Copy the lines below that contain "size".

Stored data:

-=-=-

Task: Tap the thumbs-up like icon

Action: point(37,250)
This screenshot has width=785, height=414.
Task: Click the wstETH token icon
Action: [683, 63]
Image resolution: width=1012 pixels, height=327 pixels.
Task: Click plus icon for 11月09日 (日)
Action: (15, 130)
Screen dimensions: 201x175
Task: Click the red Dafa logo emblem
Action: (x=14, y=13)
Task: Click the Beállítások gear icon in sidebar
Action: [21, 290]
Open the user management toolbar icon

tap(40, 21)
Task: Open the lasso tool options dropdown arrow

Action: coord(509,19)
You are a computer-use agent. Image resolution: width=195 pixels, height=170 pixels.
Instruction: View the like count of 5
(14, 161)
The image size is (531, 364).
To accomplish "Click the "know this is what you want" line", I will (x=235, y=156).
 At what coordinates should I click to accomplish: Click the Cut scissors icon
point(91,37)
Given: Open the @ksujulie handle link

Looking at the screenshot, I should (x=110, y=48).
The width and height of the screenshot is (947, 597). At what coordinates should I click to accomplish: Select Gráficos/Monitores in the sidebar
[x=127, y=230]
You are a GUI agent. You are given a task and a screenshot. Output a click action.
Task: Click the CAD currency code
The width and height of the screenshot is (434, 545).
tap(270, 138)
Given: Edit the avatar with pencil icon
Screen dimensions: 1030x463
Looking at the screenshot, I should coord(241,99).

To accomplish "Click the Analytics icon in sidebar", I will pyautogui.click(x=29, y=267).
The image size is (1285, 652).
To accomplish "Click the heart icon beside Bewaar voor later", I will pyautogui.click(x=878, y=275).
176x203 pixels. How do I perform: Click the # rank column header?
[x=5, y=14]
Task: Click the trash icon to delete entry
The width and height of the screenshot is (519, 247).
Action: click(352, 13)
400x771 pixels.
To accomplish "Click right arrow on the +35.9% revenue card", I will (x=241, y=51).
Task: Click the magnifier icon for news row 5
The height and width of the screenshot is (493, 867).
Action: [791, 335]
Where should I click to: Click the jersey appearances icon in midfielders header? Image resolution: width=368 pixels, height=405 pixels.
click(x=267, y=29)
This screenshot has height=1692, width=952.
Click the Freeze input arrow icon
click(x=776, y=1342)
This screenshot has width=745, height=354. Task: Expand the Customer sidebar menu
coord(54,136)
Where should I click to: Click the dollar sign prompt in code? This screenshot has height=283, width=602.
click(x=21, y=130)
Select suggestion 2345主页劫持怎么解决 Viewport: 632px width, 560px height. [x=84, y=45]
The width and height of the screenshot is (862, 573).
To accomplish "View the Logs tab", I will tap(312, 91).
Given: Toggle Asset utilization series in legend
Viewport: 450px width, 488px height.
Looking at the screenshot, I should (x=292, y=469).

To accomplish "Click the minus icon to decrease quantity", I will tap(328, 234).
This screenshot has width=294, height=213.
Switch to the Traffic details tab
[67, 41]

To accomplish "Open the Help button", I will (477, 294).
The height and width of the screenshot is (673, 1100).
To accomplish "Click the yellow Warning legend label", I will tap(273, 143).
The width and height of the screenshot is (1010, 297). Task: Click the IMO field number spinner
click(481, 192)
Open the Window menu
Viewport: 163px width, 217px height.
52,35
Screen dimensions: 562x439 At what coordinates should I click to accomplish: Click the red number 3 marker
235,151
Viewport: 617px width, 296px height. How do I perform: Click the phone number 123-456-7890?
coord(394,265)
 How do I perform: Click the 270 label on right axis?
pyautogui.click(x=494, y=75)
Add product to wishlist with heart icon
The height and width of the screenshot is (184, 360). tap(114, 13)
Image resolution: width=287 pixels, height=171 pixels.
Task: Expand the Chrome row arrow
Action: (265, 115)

-=-=-

## ANSWER BELOW
The image size is (531, 364).
The image size is (1285, 652).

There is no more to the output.